Jest zespół ds. zagadkowych problemów zdrowotnych dyplomatów!
Sekretarz stanu USA Mike Pompeo poinformował, że na jego wniosek utworzono 23 maja międzyresortowy zespół, który zajmuje się zagadkowymi przypadkami kłopotów zdrowotnych amerykańskich dyplomatów i członków ich rodzin na Kubie oraz w Chinach.
Jak głosi wydane przez Pompeo oświadczenie, u 24 dyplomatów i członków ich rodzin, którzy rezydowali na Kubie, badania medyczne potwierdziły kliniczne objawy podobne do tych, jakie towarzyszą wstrząsowi lub lżejszemu urazowi mózgu. 16 maja podobny wynik dały badania przeprowadzone u przedstawiciela władz USA pełniącego oficjalną misję w Chinach.
Na razie nie ustalono dokładnej natury problemów zdrowotnych tych osób ani tego, czy wszystkie te przypadki mają wspólną przyczynę - zaznacza oświadczenie.
Wzywa też przebywających w wymienionych państwach amerykańskich dyplomatów i ich rodziny, by zwracali się w trybie pilnym o pomoc medyczną w razie ponownego stwierdzenia objawów, które mogłyby wystąpić „w związku z doświadczaniem niezidentyfikowanych sensacji słuchowych”. Przypomina, że zarejestrowane takie objawy to między innymi zawroty i bóle głowy, szum w uszach, zmęczenie, zaburzona spostrzegawczość, problemy ze wzrokiem, bóle uszu i utrata słuchu oraz problemy ze snem.
Jak poinformowała wcześniej ambasada Stanów Zjednoczonych w Pekinie, pracujący w konsulacie w Kantonie obywatel USA - którego personaliów nie ujawniono - zgłosił różnego rodzaju „symptomy fizyczne”, jakich miał doświadczyć od końca 2017 roku do kwietnia br.

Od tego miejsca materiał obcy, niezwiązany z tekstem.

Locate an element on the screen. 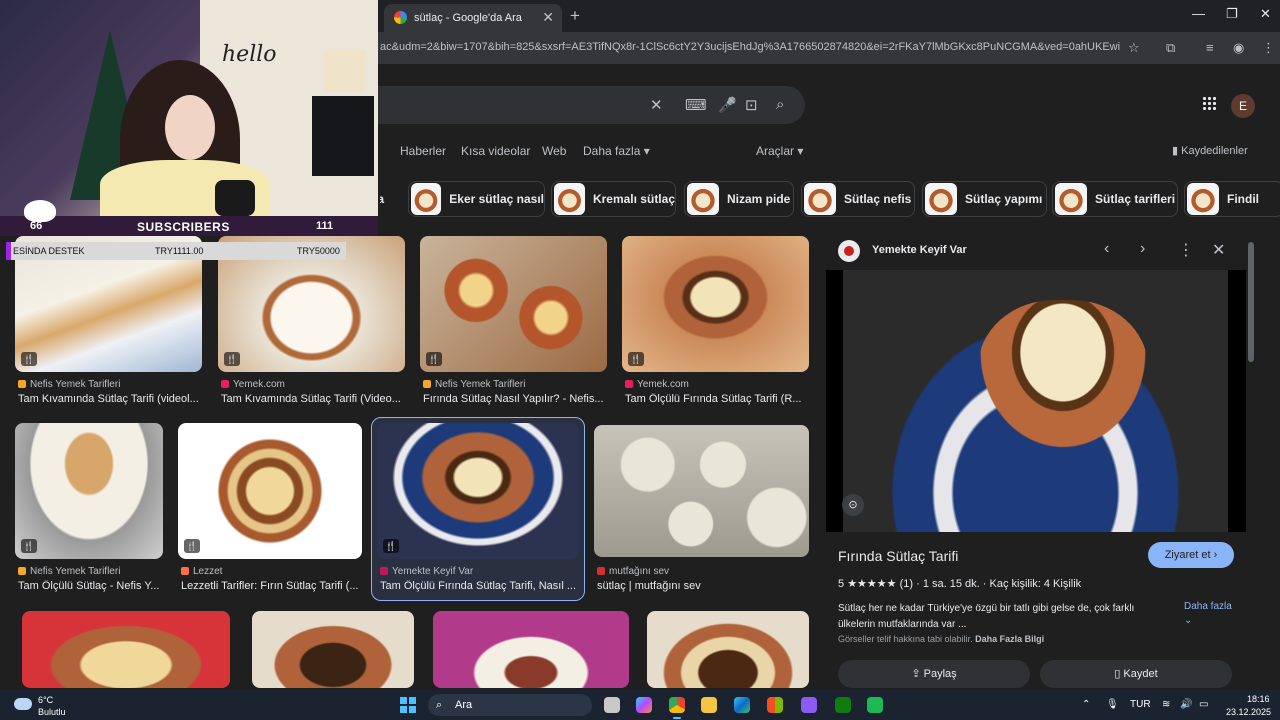 This screenshot has width=1280, height=720. chip-nizam-pide: Nizam pide is located at coordinates (739, 199).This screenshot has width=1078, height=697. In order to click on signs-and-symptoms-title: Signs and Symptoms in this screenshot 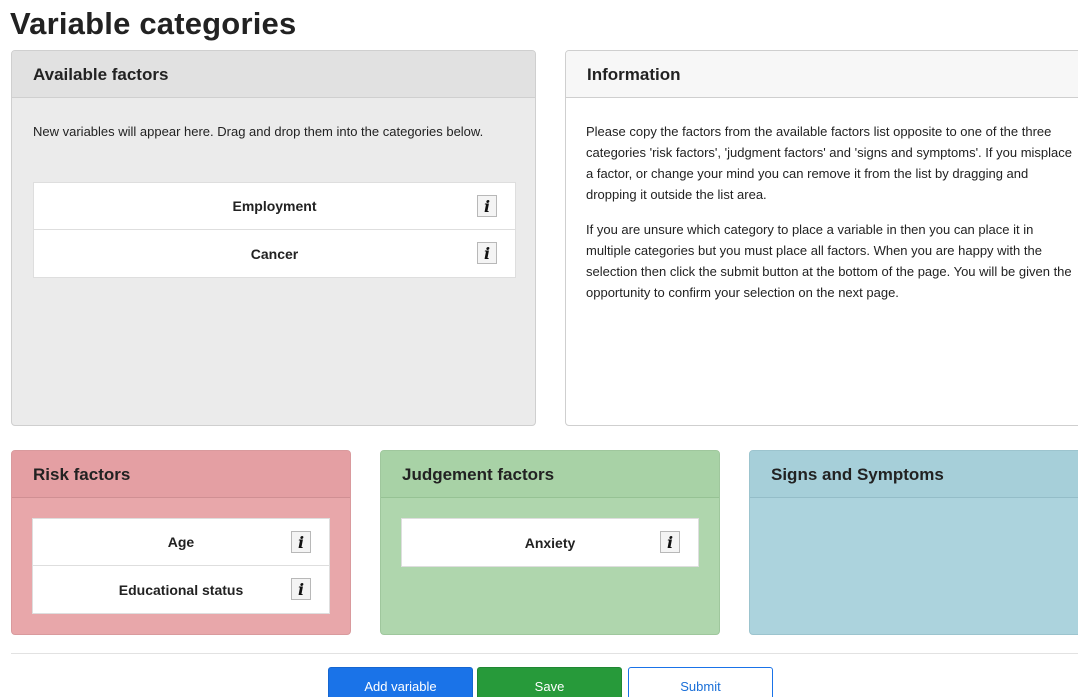, I will do `click(914, 474)`.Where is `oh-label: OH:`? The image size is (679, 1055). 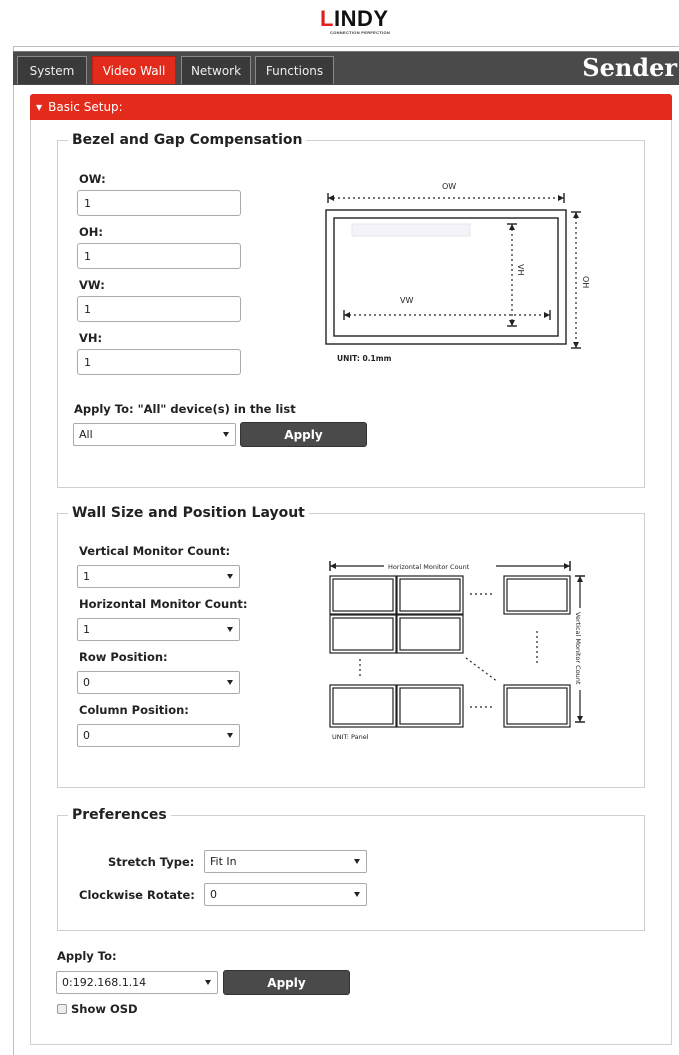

Został wysłany do USA na badania kliniczne, które stwierdziły u niego objawy odpowiadające łagodnemu traumatycznemu urazowi mózgu (MTBI).

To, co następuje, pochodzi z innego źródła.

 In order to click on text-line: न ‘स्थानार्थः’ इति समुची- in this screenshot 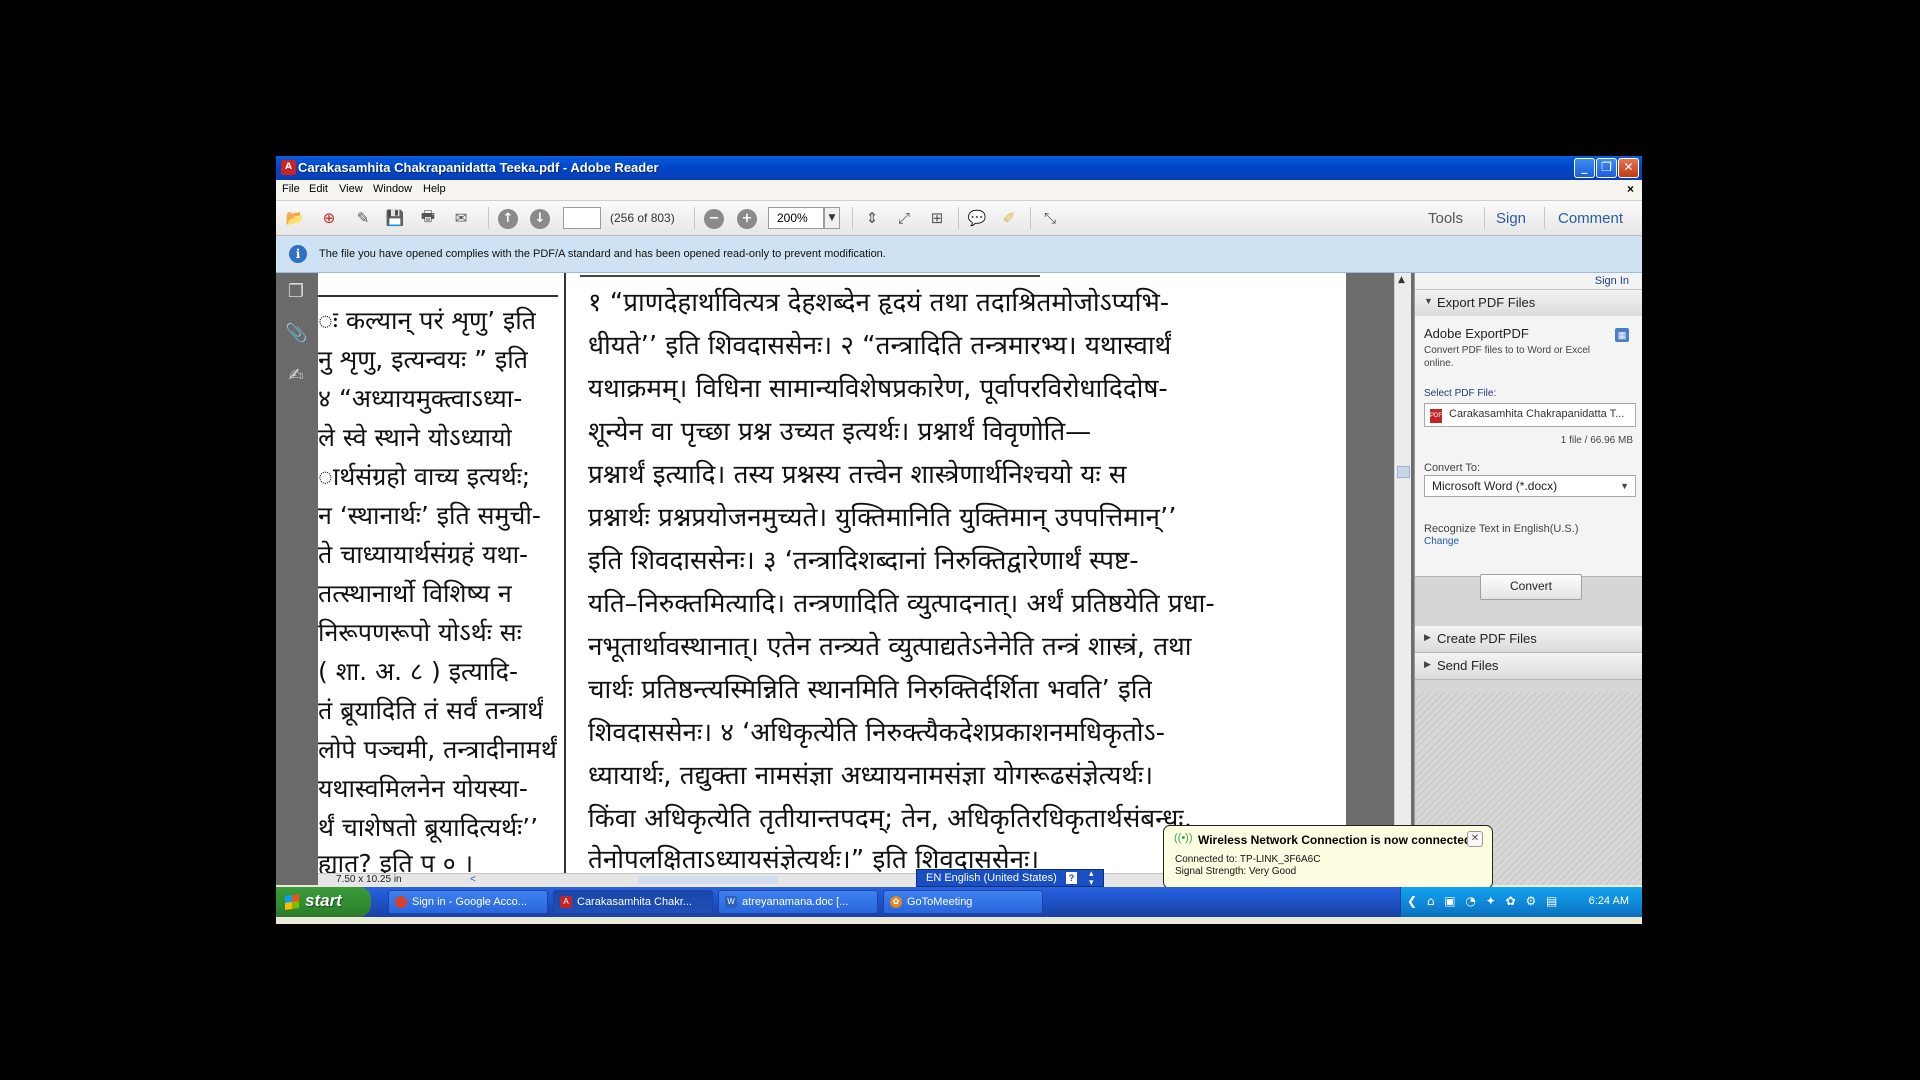, I will do `click(430, 516)`.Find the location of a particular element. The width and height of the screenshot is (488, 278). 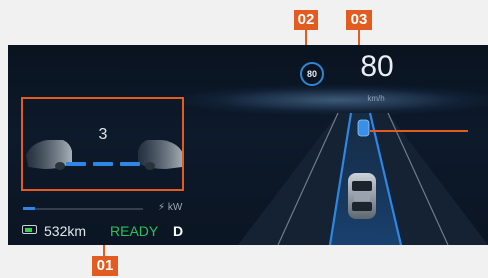

ready-indicator: READY is located at coordinates (134, 231).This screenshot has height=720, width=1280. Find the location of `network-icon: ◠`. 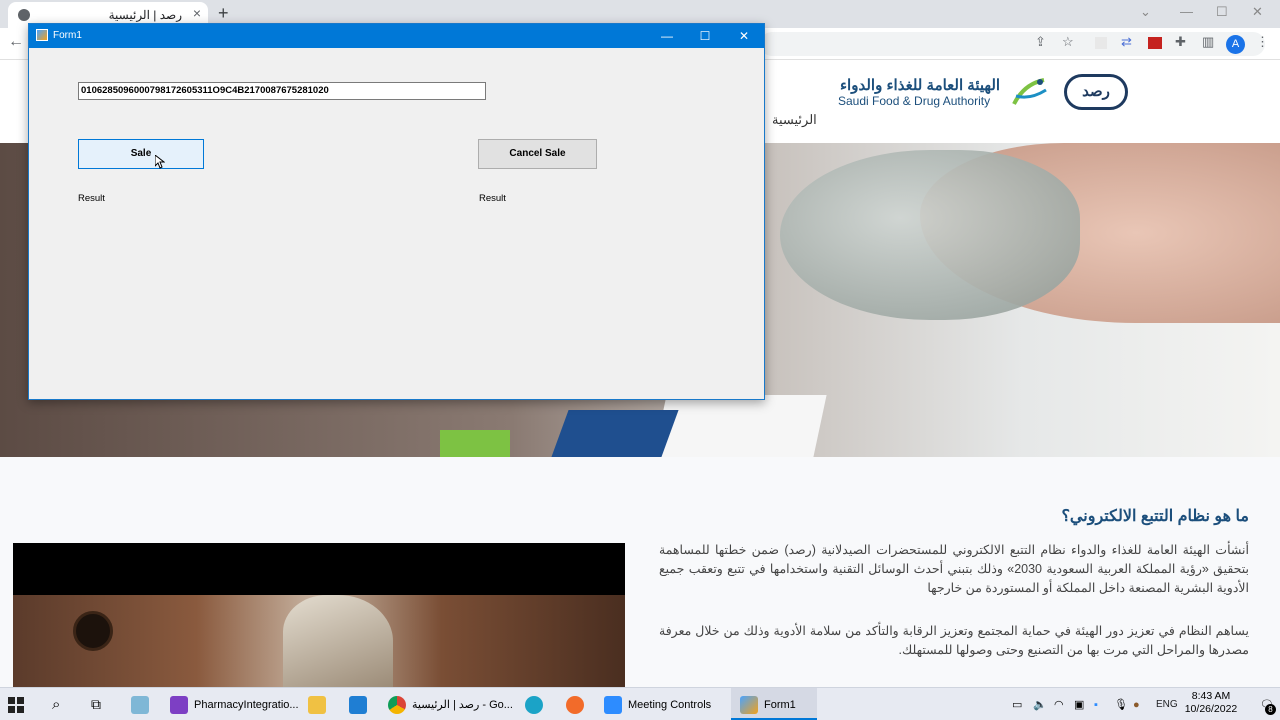

network-icon: ◠ is located at coordinates (1059, 704).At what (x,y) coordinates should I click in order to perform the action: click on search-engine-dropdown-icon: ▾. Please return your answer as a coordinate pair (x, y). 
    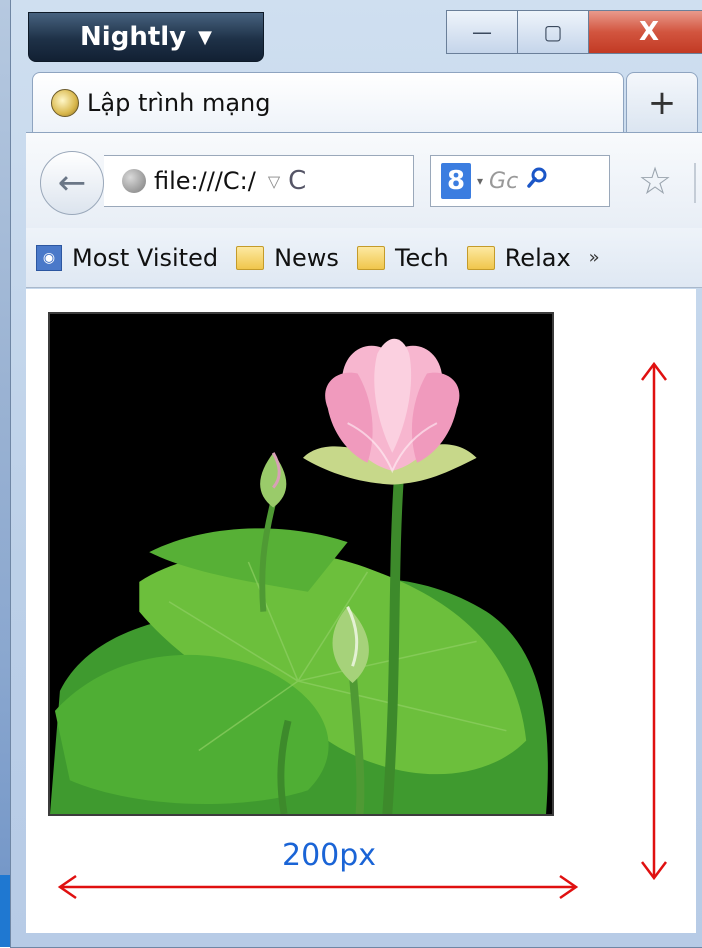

Według amerykańskich władz zagadkowe problemy zdrowotne dyplomatów na Kubie mogły być następstwem użycia wobec nich aparatury wysyłającej sygnały dźwiękowe o częstotliwościach niesłyszalnych dla człowieka. Od końca 2016 roku do sierpnia 2017 roku problemy te wystąpiły u co najmniej 24 osób.